— START OF Material for this exercise —

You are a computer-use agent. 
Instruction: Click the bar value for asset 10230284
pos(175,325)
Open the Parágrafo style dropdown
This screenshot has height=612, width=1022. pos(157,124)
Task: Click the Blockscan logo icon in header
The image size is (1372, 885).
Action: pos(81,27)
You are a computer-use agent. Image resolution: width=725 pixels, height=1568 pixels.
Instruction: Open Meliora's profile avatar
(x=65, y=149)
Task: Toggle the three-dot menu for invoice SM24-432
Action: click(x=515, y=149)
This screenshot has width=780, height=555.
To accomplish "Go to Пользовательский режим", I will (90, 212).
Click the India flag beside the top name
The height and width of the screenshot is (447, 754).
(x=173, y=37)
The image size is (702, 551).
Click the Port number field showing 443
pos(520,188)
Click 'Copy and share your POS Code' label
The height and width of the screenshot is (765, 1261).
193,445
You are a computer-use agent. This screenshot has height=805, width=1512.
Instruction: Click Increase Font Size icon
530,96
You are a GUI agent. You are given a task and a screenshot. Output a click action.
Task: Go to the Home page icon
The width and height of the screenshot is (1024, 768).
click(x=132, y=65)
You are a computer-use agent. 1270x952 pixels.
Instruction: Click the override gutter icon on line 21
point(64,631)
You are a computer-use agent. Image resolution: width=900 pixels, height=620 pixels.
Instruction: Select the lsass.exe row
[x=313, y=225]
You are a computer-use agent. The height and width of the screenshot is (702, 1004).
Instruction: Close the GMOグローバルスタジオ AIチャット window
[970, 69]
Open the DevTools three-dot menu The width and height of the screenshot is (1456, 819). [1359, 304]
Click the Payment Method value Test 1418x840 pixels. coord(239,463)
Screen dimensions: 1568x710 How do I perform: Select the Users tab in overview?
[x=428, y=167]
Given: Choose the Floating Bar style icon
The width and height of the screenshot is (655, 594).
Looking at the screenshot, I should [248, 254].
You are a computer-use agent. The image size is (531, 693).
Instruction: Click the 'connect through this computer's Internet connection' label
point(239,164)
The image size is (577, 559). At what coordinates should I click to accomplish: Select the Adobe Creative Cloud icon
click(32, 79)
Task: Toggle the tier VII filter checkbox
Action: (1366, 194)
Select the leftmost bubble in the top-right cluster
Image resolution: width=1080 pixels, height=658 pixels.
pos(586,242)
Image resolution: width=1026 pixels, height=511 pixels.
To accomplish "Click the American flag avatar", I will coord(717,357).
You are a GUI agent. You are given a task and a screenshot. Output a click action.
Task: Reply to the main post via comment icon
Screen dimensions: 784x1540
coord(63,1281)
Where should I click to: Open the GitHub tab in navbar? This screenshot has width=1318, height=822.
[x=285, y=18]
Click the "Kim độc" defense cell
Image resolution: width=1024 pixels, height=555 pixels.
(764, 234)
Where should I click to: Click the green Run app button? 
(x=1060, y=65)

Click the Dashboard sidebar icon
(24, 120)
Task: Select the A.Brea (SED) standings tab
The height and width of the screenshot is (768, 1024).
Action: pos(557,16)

— END OF Material for this exercise —

* **Short task**
Write out everything from the start of the material down to and including the line containing "This screenshot has height=612, width=1022.", reproducing each line verbatim.

* **Answer to the task**
You are a computer-use agent. 
Instruction: Click the bar value for asset 10230284
pos(175,325)
Open the Parágrafo style dropdown
This screenshot has height=612, width=1022. pos(157,124)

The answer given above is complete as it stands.